● **STATED TASK**: Format the items from the very first line through the line holding "coordinates (276, 654).", inclusive, as a Markdown table with the columns Row and Line, and leave out any blank lines.

(Records from a data collection)
--- START ---

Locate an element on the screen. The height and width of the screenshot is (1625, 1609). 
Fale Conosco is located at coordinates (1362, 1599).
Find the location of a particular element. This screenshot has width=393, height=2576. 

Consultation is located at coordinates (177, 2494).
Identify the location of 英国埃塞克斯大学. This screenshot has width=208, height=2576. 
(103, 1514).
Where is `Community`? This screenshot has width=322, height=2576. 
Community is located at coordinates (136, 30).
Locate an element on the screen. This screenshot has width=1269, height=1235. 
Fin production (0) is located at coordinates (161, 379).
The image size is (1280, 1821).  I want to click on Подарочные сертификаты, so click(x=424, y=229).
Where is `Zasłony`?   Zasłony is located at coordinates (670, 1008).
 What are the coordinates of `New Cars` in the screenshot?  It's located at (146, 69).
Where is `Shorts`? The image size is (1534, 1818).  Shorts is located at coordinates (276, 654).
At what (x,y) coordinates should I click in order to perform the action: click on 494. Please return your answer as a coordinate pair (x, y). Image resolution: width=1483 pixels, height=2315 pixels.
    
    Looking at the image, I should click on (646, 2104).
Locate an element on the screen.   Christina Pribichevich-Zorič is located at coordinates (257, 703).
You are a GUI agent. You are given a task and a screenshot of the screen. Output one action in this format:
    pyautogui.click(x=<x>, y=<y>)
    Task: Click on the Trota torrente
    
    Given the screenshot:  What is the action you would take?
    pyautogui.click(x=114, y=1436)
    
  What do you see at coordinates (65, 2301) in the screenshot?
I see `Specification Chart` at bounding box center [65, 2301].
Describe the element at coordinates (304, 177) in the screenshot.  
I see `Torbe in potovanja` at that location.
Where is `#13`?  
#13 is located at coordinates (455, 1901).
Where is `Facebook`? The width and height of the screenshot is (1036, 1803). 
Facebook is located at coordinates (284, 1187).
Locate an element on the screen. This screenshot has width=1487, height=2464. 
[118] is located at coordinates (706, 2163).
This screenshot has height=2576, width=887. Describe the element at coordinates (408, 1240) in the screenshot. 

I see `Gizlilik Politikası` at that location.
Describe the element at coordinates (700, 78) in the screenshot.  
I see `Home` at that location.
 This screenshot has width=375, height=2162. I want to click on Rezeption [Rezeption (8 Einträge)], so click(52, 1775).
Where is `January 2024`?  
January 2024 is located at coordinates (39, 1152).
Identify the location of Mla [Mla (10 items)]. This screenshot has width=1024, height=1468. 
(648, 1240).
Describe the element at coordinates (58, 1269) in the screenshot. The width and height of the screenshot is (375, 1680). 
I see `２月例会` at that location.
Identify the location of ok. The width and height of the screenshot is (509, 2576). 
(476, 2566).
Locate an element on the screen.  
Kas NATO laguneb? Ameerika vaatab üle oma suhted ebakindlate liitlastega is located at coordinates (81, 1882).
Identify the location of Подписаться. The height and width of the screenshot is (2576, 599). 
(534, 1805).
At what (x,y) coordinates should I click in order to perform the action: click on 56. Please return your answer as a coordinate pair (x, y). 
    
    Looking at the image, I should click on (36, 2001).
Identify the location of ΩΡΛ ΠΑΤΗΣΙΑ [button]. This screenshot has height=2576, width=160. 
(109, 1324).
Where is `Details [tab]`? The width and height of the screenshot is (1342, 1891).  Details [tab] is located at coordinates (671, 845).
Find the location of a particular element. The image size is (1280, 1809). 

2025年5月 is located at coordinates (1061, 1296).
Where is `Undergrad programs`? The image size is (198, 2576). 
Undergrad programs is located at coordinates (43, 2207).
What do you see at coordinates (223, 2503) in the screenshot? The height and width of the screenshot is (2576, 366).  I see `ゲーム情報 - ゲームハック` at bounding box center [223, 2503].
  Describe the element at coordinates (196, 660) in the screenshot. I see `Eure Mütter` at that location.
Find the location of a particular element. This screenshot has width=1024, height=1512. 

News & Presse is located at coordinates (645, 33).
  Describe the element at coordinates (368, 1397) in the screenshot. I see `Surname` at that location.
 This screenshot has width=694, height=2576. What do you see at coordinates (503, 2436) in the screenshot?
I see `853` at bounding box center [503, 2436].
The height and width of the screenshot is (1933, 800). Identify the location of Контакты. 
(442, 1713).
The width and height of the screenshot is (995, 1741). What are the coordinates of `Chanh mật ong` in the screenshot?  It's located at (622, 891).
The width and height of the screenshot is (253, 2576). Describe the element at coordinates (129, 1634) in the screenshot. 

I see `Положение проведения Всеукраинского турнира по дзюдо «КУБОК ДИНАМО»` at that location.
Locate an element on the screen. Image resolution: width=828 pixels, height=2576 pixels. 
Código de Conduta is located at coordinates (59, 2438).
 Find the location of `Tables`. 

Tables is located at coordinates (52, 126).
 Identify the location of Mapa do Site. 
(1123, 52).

--- END ---

● **OUTPUT OF THE TASK**:
| Row | Line |
|---|---|
| 1 | Locate an element on the screen. The height and width of the screenshot is (1625, 1609).  |
| 2 | Fale Conosco is located at coordinates (1362, 1599). |
| 3 | Find the location of a particular element. This screenshot has width=393, height=2576.  |
| 4 | Consultation is located at coordinates (177, 2494). |
| 5 | Identify the location of 英国埃塞克斯大学. This screenshot has width=208, height=2576.  |
| 6 | (103, 1514). |
| 7 | Where is `Community`? This screenshot has width=322, height=2576.  |
| 8 | Community is located at coordinates (136, 30). |
| 9 | Locate an element on the screen. This screenshot has width=1269, height=1235.  |
| 10 | Fin production (0) is located at coordinates (161, 379). |
| 11 | The image size is (1280, 1821).  I want to click on Подарочные сертификаты, so click(x=424, y=229). |
| 12 | Where is `Zasłony`?   Zasłony is located at coordinates (670, 1008). |
| 13 |  What are the coordinates of `New Cars` in the screenshot?  It's located at (146, 69). |
| 14 | Where is `Shorts`? The image size is (1534, 1818).  Shorts is located at coordinates (276, 654). |